Um decreto, assinado pelo presidente Luiz Inácio Lula da Silva e pela ministra da Gestão e Inovação no Serviço Público, Esther Dweck, aumentou em 384,47% a indenização de transporte aos servidores públicos da Administração direta, autárquica e fundacional do Poder Executivo da União.
O reajuste, publicado no Diário Oficial da União dessa segunda-feira (6/4), ocorre após 26 anos sem alteração.
Antes de R$ 17, agora o valor máximo diário passa a ser de R$ 82,36.
O pagamento é feito aos servidores que usam o próprio veículo para a execução de atividades externas inerentes às atribuições próprias do cargo que ocupa, efetivo ou comissionado, atestados pela chefia imediata, como ações de fiscalização, vistorias, inspeções, acompanhamento de obras e outras atividades que exigem deslocamentos frequentes fora do local de trabalho.
Como se trata de uma indenização, o auxílio não se incorpora à remuneração do funcionário. Além disso, é vedado o pagamento cumulativo com outros benefícios da mesma natureza, como passagens ou auxílio-transporte.

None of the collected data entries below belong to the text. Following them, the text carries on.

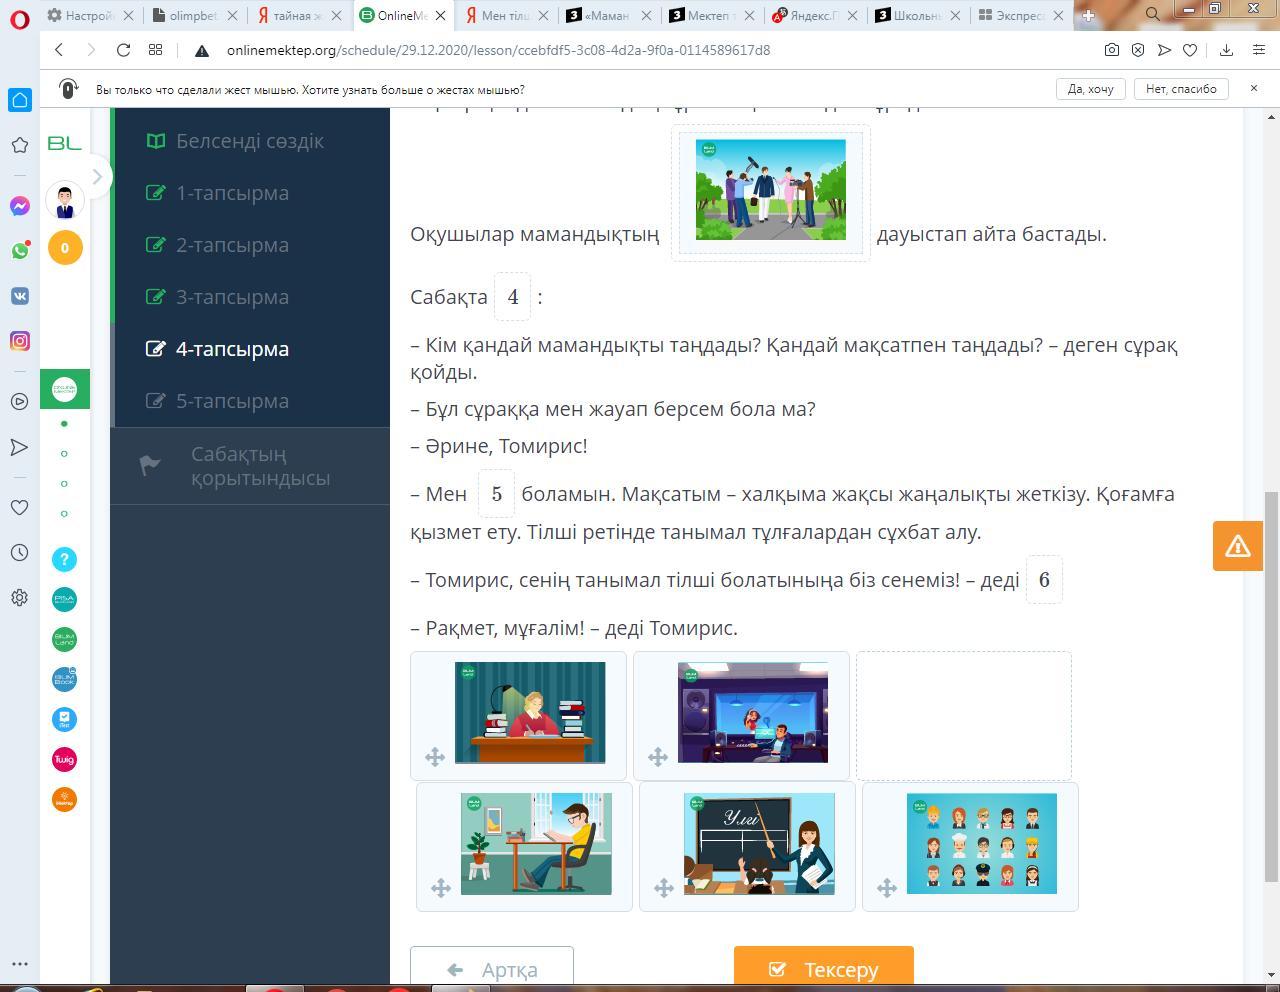Viewport: 1280px width, 992px height.
Task: Reload the current page
Action: point(123,50)
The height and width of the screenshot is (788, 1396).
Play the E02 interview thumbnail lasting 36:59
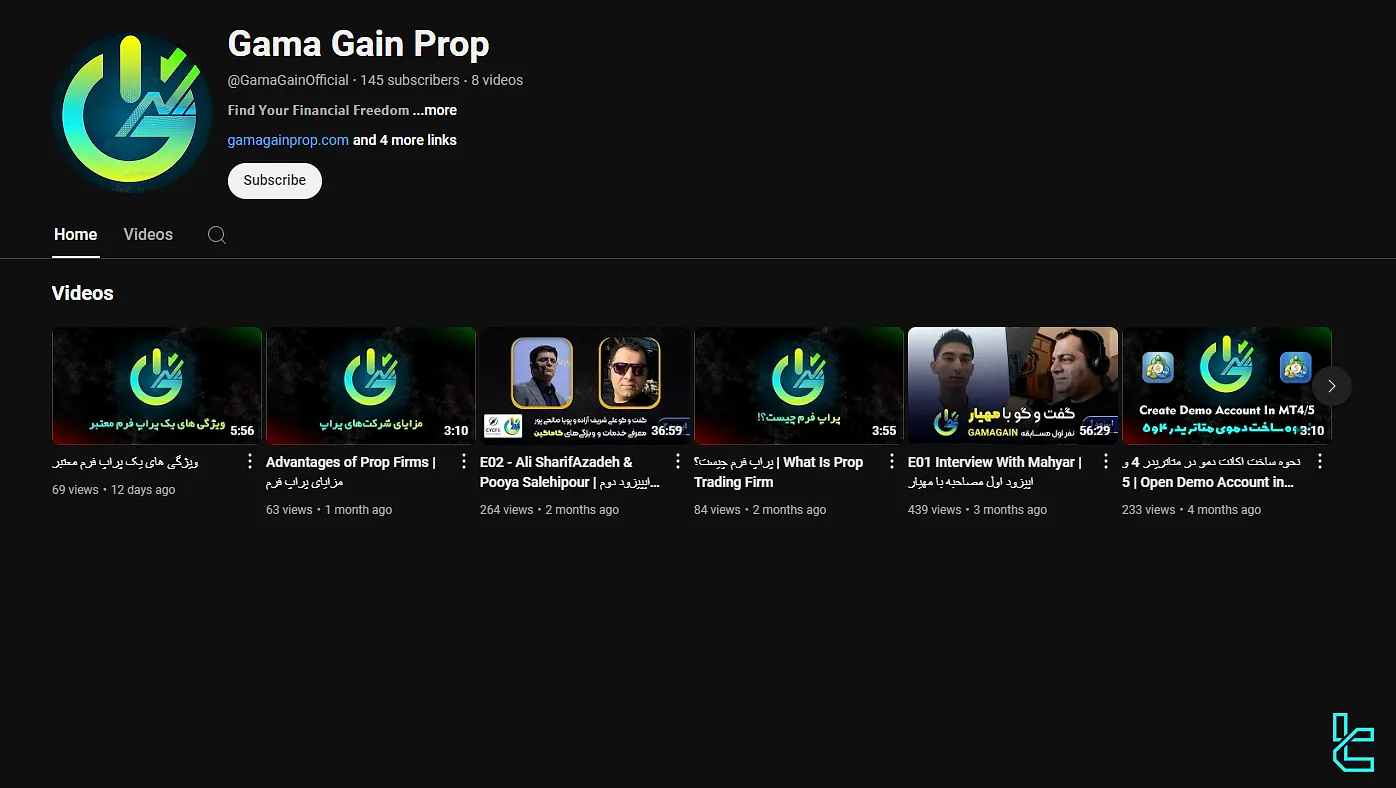(x=584, y=385)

Trata-se de um valor pago exclusivamente para ressarcir despesas efetuadas, com concessão exclusiva nos dias em que houver efetivo exercício dessas atividades, “não sendo devido em casos de afastamentos ou ausências, ainda que considerados como de efetivo exercício pela legislação”, informou o MGI.
Segundo o ministério, a atualização levou em conta a variação do IPCA entre outubro de 1999, quando o benefício foi estabelecido, e março de 2026. “Nesse intervalo, a inflação acumulada foi de 384,45%, evidenciando a defasagem do valor anterior.
A medida entra em vigor imediatamente, a partir da data de publicação.